O dólar iniciou esta quinta-feira (11) em leve recuo de 0,02%, cotado a R$ 5,4674 às 9h02, enquanto o Ibovespa, principal índice da bolsa brasileira, abre às 10h, com atenção voltada aos desdobramentos das decisões de juros nos dois países e aos fatores políticos internos.
Mercado financeiro reflete decisões de juros e cenário político
No Brasil, o Comitê de Política Monetária (Copom) manteve a taxa Selic em 15% ao ano, sem sinalizações definitivas quanto ao início de um ciclo de cortes. Segundo especialistas, o índice de inflação deve atingir a meta central já na primeira reunião de 2026.
Já nos Estados Unidos, o Federal Reserve (Fed) reduziu os juros em 0,25 ponto percentual, para a faixa de 3,5% a 3,75%, mas evitou indicar os próximos passos. Jerome Powell afirmou que a política monetária passa por uma “pausa”, sem descartar novo corte em janeiro, o que gera expectativas de continuidade na desaceleração do ciclo de alta. Fonte: G1 Economia
Hoje, o mercado também monitora a divulgação de dados como pedidos de auxílio-desemprego, estoques no atacado e balança comercial, que aponta déficit de US$ 63,3 bilhões, reforçando a volatilidade no cenário externo.
Influência da política e dados econômicos no mercado
A possível redução da pena do ex-presidente Jair Bolsonaro, aprovada na Câmara, reacende discussões sobre o impacto eleitoral e nas contas públicas, influenciando as expectativas de investidores e o cenário político.
Na semana, o dólar acumula alta de 0,66% e 2,50% no mês, porém registra queda de 11,51% no ano. O Ibovespa, por sua vez, apresenta crescimento de 1,08% na semana e 32,25% desde o início de 2024, mantendo estabilidade no mês.
Inflação apresenta leve alta, mas dentro das metas
Indicador oficial de inflação, o IPCA, registrou alta de 0,18% em novembro, mantendo a trajetória de desaceleração no ano, com acumulado de 3,92% até novembro e uma taxa de 4,46% nos últimos 12 meses, abaixo das expectativas de mercado.
De acordo com Mariana Rodrigues, economista da SulAmérica Investimentos, o resultado demonstra uma fase de desinflação gradual. “A inflação veio alinhada às expectativas, especialmente pelo comportamento dos serviços e a queda nos preços de bens industriais, refletindo descontos de promoções sazonais”, afirma.
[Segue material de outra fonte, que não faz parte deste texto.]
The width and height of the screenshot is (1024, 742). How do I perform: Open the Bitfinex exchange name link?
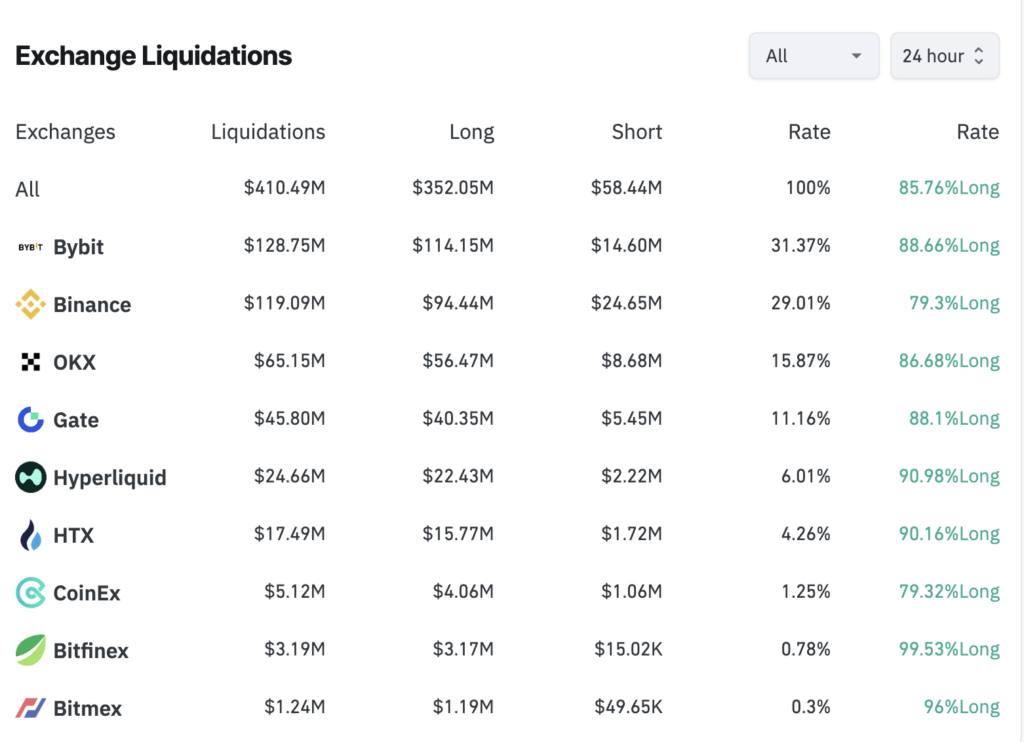tap(91, 651)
Lucas Barbosa, economista da AZ Quest, analisa que o núcleo de inflação também desacelerou, reforçando o cenário de estabilização, enquanto a deflação na alimentação no domicílio, de 0,20%, indica perda de pressão nos preços dos alimentos ao longo do ano.
Decisões de juros e perspectiva internacional
O Fed, banco central dos EUA, reduziu as taxas de juros pela terceira vez em 2025, para o intervalo de 3,50% a 3,75%, alinhando-se às expectativas do mercado. Contudo, suas projeções para 2026 indicam apenas um corte, frustando expectativas de possíveis reduções mais agressivas.
No Brasil, as expectativas permanecem de manutenção da Selic em 15% ao ano, com o presidente do Banco Central, Gabriel Galípolo, reforçando a necessidade de decisões baseadas em dados e fatos. Analistas, como Leonel Mattos, acreditam que a inflação controlada reforça a possibilidade de estabilidade da política monetária, ao menos até o primeiro semestre de 2026.
Reflexos globais no mercado financeiro
Nos EUA, Wall Street fechou em alta, impulsionada pelos cortes de juros do Fed, com o Dow Jones subindo 1,05%, o S&P 500 avançando 0,68%, e o Nasdaq ganhando 0,33%. Bolsas europeias tiveram dia de cautela, refletindo o cenário internacional, enquanto mercados asiáticos tiveram resultados mistos, com a China enfrentando deflação e Hong Kong apresentando recuperação.
O cenário global, fortemente influenciado pelas decisões de política monetária e por dados econômicos, continua a gerar volatilidade e oportunidades de ajuste para investidores ao redor do mundo.